Op verzoek van het platformbestuur ICT en Onderwijs voert de Wetenschappelijk Technische Raad van SURF een onderzoek uit naar de stand van zaken rondom de Digitale Leer- en Werkomgving (DLWO), op basis van gesprekken en documenten. De aanbevelingen van de WTR vormen het uitgangspunt van een programma rond de DLWO.

Binnen de HAN hebben we op dit moment geen visie over de DLWO op papier staan. We zijn echter wel heel actief op dit terrein. Om een bijdrage te kunnen leveren aan het onderzoek van SURF, verzamel ik samen met mijn directe ICTO-collega's een lijst met trends. Op termijn maken we hier een visie-document van.

Een eerste inventarisatie leverde de volgende lijst op:
cloud computing: instellingen gaan meer gebruik maken van cloud computing (data en applicaties buiten de deur van de instelling, maar ook Google Apps en Mail)
open educational resources: instellingen bieden leermaterialen via open source aan of maken er gebruik van (vb. ITunesU en OpenCourseWareConsortium)
identity management: flexibele leerwegen en integratie van applicatie vraagt om een centraal gedefinieerde identiteit. Het is belangrijk om de toegang tot digitale bronnen te stroomlijnen en tevens intellectueel eigendom te beschermen. Identity management faciliteert dit maar geldt ook als primaire tool voor beveiliging (ook relevant is federatief identity management: identity bij een onafhankelijke organisatie)

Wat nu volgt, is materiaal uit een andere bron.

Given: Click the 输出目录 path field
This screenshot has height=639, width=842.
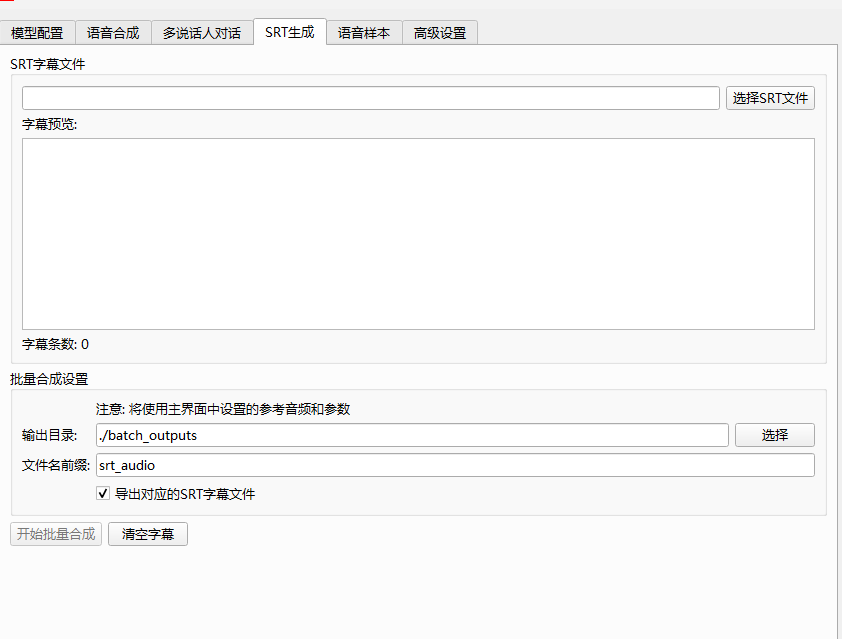Looking at the screenshot, I should (411, 435).
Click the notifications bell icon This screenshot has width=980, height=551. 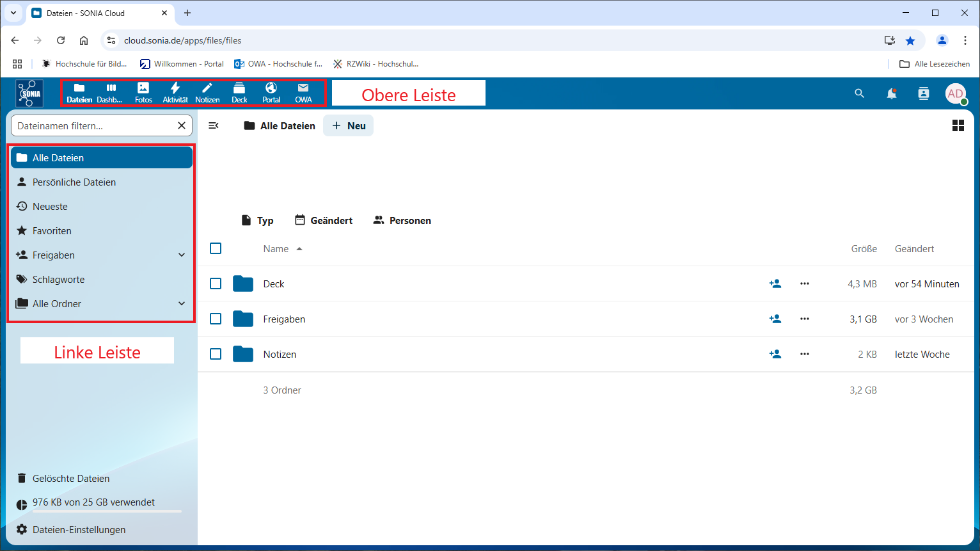click(891, 93)
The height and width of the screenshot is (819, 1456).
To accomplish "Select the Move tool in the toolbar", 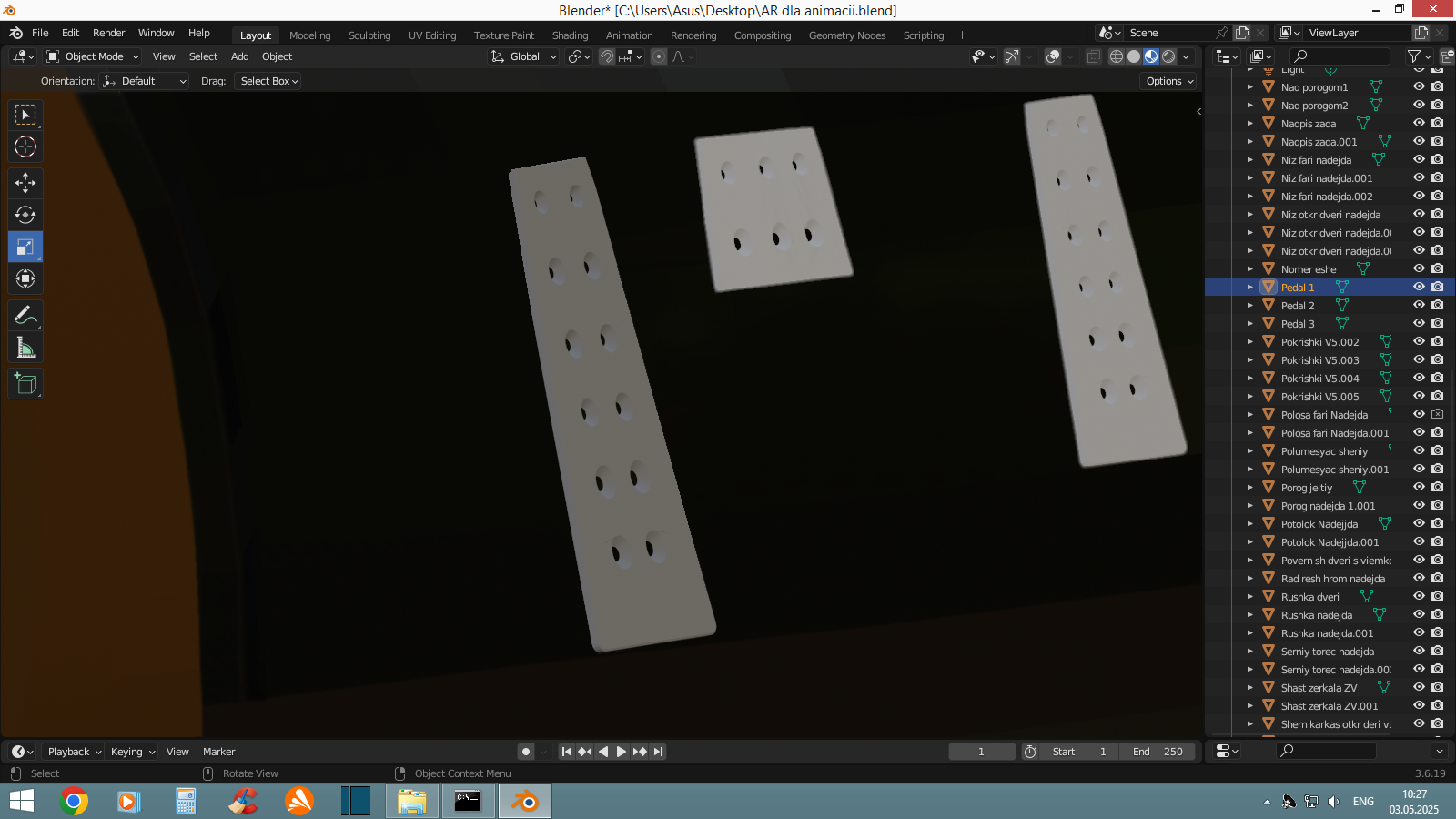I will (25, 183).
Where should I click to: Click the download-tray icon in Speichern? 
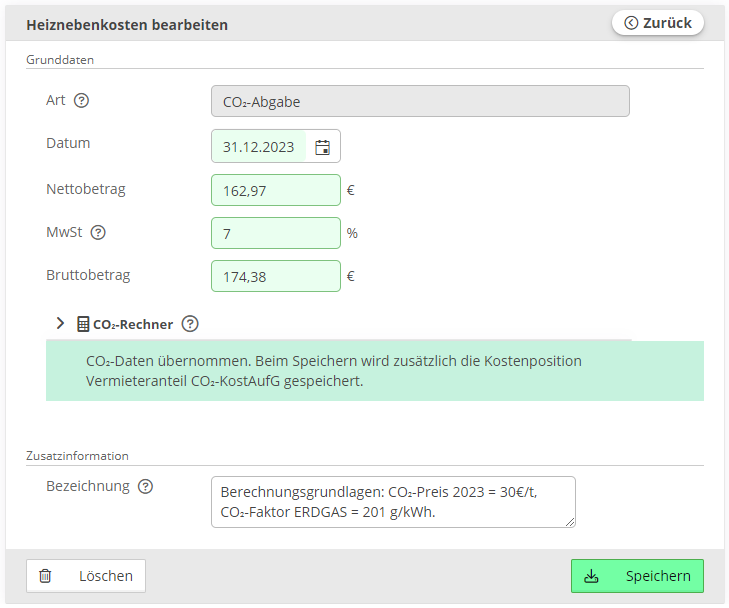coord(591,576)
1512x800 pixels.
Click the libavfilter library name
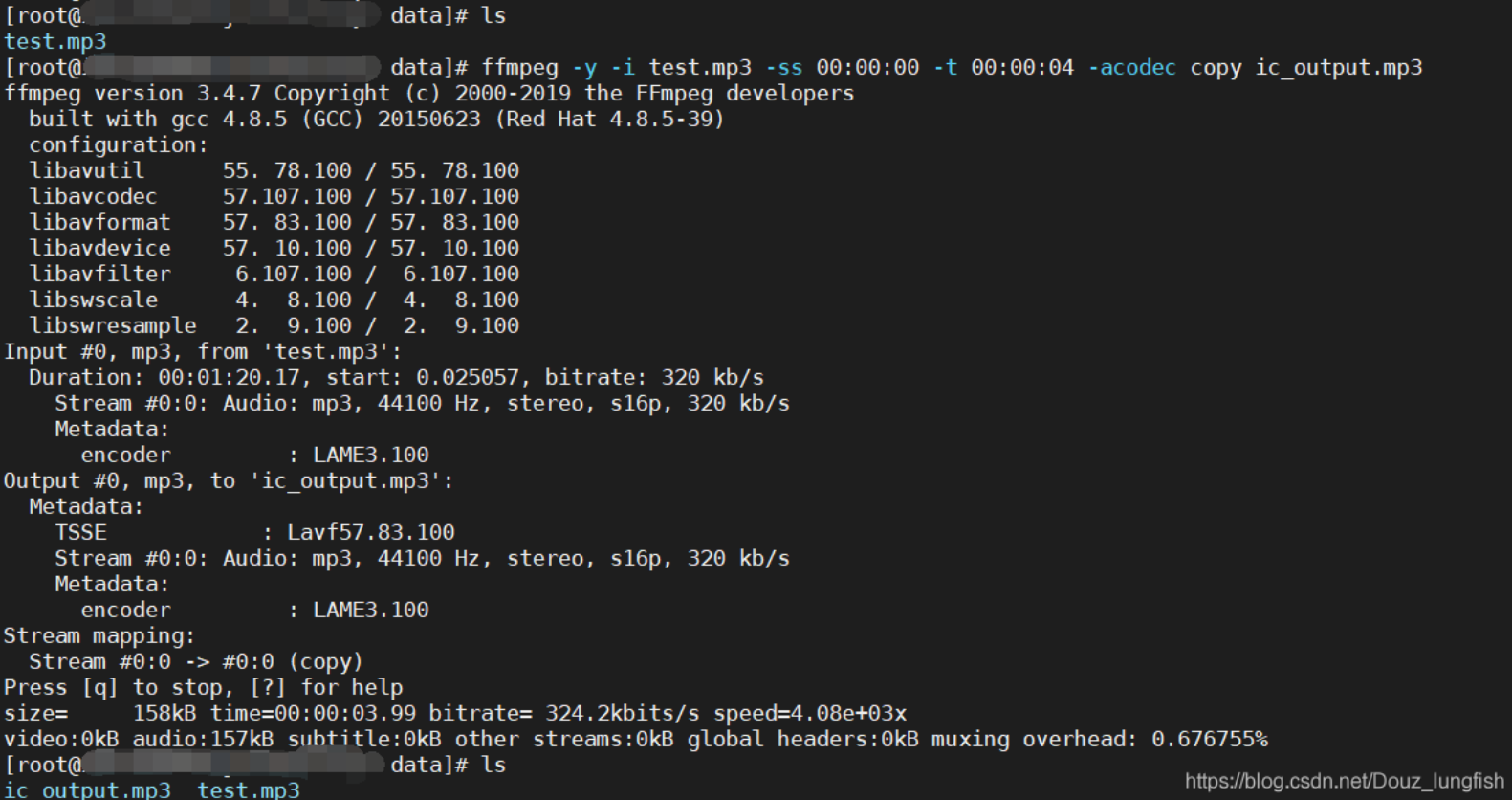99,275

mobile devices (student vindt het vanzelfsprekend dat hij toegang heeft tot relevante informatie via zijn pda, smartphone)

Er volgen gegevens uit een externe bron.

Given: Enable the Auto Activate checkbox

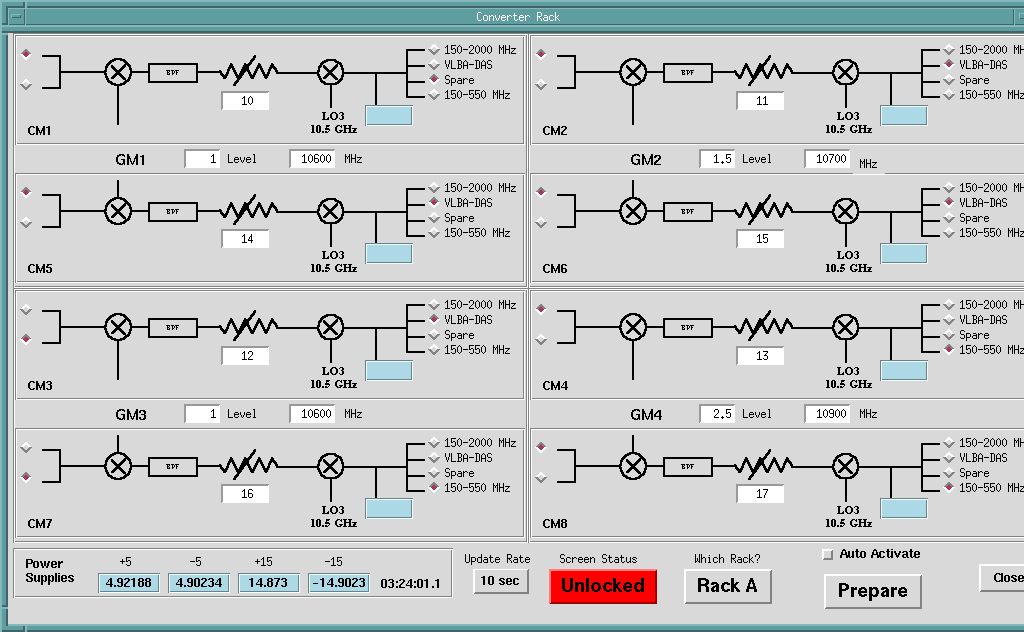Looking at the screenshot, I should 827,554.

collaboration tools (deze tools passen in de wereld waar studenten na hun studie gaan werken. Ook gebruiken veel jongeren de tools al in de privésfeer. Het wordt tijd dat de docent zichzelf uit de ‘spotlight’ haalt als instructeur en studenten de ruimte (durft te geven) geeft om zelfgestuurd te leren en kritisch te denken. Collaborative tools helpen om studenten bij elkaar te brengen en samen te ontdekken en kennis te creëren)

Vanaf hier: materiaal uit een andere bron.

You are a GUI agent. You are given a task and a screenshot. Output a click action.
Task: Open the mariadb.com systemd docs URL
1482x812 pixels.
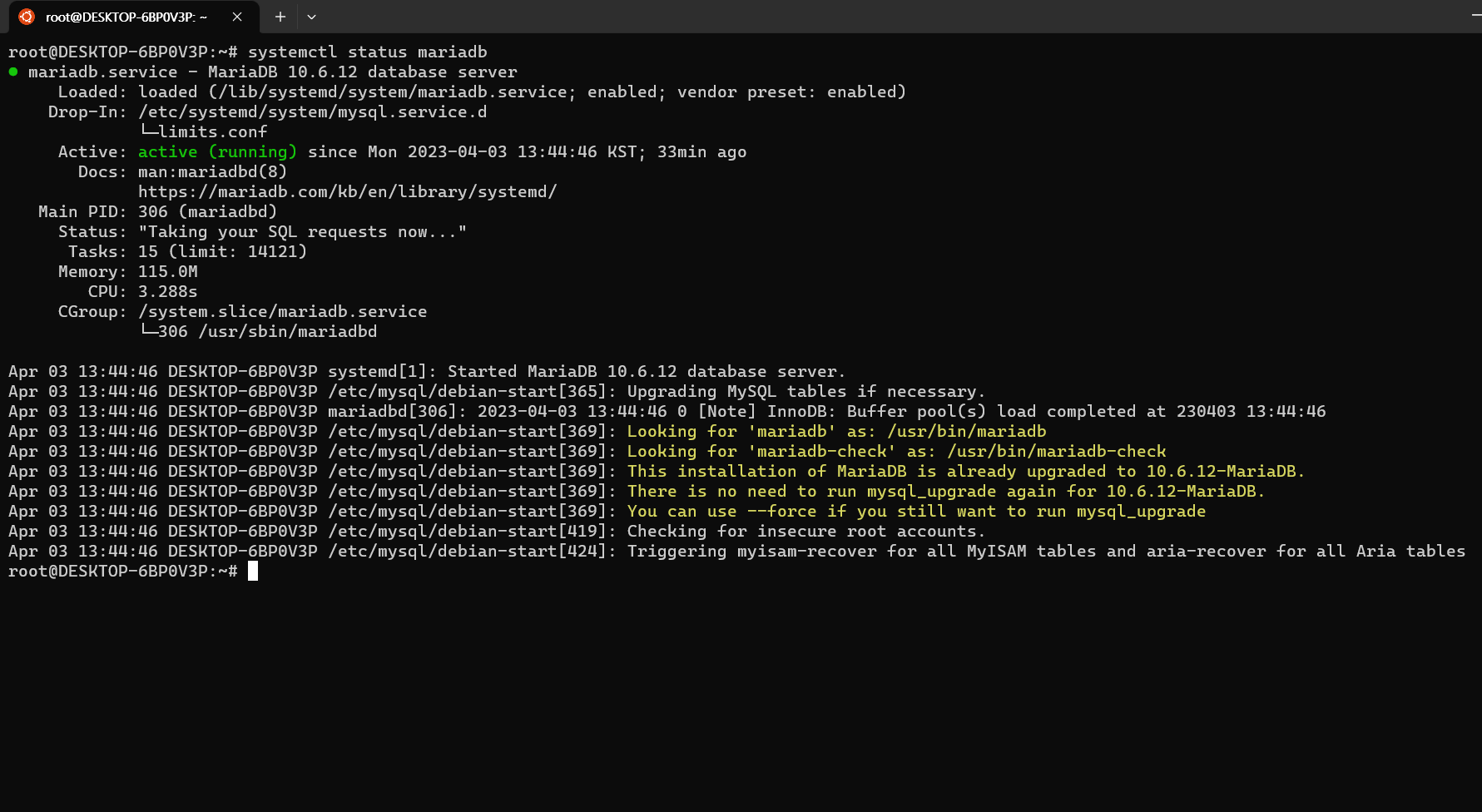point(347,192)
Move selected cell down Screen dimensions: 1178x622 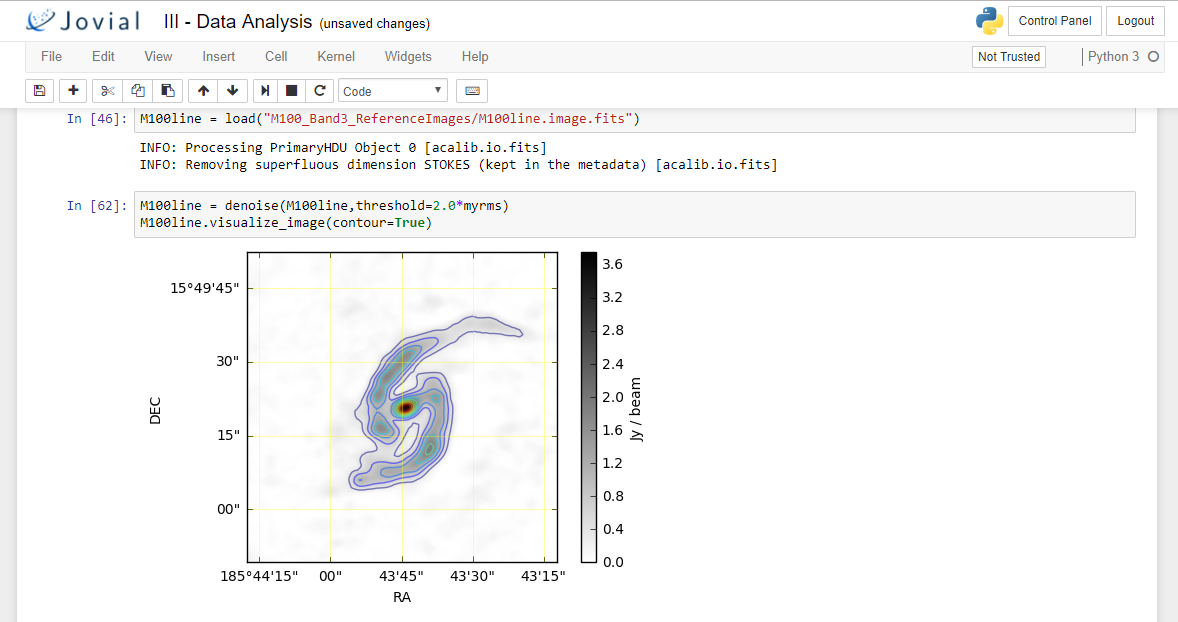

de persoonlijke leeromgeving (student/docent krijgt meer ruimte om zelf te bepalen welke tools hij/zij inzet, muv de adminstratieve tools als bv. HAN-SIS)
portaal met toegang tot persoonlijke informatie (student/docent heeft via 1 kanaal toegang tot de voor hem relevante informatie, portaal is flexibel in het toevoegen van eigen feeds en tools)
video (meer video integreren in het onderwijs, o.a. als vorm om competentieontwikkeling aan te tonen)
diagnostisch digitaal toetsen (digitale toetsen worden met name diagnostisch ingezet en zij vrij toegankelijk voor studenten op de momenten die hen uitkomen)
integratie van functionaliteit en meer samenwerking tussen applicaties
transparantie kwaliteit (ICT biedt de mogelijkheid om de kwaliteit van opleidingen transparanter te maken)
van en met elkaar leren (met ICT leren studenten van en met elkaar)
• meer professionalisering docenten (inzet van ICT kan alleen slagen als er meer wordt geïnvesteerd in de professionalisering van docenten)
• praktijk naar binnen en kennis naar buiten (profilering opleiding) ICT maakt het mogelijk om de praktijk meer de opleiding in te halen en anderzijds de kennis naar buiten te brengen
maatschappelijke oriëntatie en duurzaamheid (het is aan te bevelen om in het onderwijs tools te gebruiken die ook in de maatschappij/werkveld worden gehanteerd; ook kan het inzetten van ICT (meer blended learning) een duurzamer onderwijsmodel opleveren)
open infrastructuur (de wereld vraagt dat we ons openstellen voor de buitenwereld; het naar binnen halen van de praktijk en het naar buiten presenteren van kennis vraagt om een meer open infrastructuur)

De lijst is zeer divers. Volgende week zal ik een poging doen om de lijst tot 1 A4 te beperken. Deze lijst nemen we vervolgens mee als input voor de discussie bij Surf. Intern gebruiken we de lijst om onze visie op de digitale leer- en werkomgeving in de toekomst te formuleren.

In deze bijdrage heb ik o.a. gebruik gemaakt van de notitie The Future of Higher Education.